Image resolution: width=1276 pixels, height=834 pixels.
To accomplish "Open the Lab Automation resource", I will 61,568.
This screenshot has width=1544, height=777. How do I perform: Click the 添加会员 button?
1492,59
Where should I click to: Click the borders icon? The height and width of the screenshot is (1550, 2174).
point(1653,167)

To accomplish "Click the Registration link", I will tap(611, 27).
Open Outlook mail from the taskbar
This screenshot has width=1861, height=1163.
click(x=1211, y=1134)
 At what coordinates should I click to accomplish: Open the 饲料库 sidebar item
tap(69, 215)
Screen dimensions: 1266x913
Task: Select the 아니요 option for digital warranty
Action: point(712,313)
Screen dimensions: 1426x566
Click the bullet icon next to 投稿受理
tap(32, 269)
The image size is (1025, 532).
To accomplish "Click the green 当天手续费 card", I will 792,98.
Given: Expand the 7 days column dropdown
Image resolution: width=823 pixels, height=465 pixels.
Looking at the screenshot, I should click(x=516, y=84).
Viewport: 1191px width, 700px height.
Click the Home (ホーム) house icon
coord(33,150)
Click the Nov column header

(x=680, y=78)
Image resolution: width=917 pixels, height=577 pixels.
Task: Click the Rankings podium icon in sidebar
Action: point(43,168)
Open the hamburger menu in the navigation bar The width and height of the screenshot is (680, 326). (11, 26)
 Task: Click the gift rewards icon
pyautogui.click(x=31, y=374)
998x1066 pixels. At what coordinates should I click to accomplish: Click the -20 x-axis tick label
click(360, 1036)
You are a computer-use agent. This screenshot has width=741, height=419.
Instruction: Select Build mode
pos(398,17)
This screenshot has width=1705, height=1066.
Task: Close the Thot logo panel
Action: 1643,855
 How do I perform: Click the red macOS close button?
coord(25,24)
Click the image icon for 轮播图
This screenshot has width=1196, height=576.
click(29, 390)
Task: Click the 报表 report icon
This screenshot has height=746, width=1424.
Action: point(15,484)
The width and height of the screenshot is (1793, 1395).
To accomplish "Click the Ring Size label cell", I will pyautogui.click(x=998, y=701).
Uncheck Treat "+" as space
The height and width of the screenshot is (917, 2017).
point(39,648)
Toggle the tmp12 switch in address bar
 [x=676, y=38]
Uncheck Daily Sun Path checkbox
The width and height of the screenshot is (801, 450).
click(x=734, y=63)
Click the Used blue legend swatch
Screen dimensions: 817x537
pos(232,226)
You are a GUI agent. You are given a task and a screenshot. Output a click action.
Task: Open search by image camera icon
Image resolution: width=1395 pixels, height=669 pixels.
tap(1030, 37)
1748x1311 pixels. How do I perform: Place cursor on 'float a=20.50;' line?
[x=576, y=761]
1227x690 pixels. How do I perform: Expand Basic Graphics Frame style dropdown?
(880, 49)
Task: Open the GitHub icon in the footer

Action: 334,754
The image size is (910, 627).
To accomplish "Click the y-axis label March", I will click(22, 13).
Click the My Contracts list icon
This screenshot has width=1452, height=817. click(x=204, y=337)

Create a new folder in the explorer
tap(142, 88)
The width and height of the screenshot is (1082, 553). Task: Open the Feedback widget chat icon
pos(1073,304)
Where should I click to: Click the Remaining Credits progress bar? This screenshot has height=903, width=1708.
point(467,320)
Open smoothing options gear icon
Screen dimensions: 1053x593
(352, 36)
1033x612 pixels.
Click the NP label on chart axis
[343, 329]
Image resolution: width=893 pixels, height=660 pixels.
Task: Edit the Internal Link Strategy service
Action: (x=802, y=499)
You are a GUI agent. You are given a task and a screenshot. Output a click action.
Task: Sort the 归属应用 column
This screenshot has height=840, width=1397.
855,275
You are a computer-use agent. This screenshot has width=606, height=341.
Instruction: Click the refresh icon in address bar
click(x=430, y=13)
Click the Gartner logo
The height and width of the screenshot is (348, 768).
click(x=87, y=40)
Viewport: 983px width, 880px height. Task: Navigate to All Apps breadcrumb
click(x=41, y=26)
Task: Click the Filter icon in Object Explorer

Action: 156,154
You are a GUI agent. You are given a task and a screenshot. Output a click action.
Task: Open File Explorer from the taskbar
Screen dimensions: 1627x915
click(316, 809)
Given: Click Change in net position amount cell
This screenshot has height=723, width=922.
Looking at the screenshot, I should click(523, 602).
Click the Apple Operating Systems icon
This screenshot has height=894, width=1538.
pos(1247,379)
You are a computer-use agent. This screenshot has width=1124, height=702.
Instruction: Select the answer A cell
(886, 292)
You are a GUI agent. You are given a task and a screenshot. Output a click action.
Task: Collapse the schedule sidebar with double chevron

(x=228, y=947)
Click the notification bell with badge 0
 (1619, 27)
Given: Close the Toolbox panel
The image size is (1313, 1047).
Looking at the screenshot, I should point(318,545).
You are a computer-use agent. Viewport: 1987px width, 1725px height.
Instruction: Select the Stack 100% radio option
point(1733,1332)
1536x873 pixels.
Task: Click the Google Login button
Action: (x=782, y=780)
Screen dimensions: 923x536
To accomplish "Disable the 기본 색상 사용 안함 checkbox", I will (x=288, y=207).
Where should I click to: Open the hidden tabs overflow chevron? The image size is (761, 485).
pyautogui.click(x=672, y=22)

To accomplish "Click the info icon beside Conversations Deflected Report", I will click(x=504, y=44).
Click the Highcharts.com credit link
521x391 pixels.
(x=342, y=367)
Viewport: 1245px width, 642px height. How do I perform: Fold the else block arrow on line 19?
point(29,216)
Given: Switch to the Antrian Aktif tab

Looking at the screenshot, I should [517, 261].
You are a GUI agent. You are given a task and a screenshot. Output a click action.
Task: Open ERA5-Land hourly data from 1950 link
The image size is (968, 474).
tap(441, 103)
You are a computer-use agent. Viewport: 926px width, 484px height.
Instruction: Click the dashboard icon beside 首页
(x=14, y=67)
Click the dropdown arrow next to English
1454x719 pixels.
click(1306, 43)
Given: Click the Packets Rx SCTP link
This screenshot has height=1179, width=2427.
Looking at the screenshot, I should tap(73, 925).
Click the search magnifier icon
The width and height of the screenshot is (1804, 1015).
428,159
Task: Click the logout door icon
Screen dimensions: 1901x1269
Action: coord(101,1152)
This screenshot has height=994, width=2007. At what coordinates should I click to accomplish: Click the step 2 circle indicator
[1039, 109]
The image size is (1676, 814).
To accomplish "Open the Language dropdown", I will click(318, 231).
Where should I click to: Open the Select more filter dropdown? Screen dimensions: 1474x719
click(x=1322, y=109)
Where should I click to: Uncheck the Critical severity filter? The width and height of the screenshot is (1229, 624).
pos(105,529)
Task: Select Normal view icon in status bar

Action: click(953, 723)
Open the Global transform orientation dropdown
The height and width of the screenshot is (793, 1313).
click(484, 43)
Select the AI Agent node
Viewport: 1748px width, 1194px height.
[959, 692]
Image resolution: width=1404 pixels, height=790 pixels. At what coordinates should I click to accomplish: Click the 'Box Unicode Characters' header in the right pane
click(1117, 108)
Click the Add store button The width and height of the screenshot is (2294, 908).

**PROBLEM REQUIREMENTS:** Which lines hold the word "search"? Return all of them from the records above.

**EXERCISE RESULT:**
Task: Open search by image camera icon
Click the search magnifier icon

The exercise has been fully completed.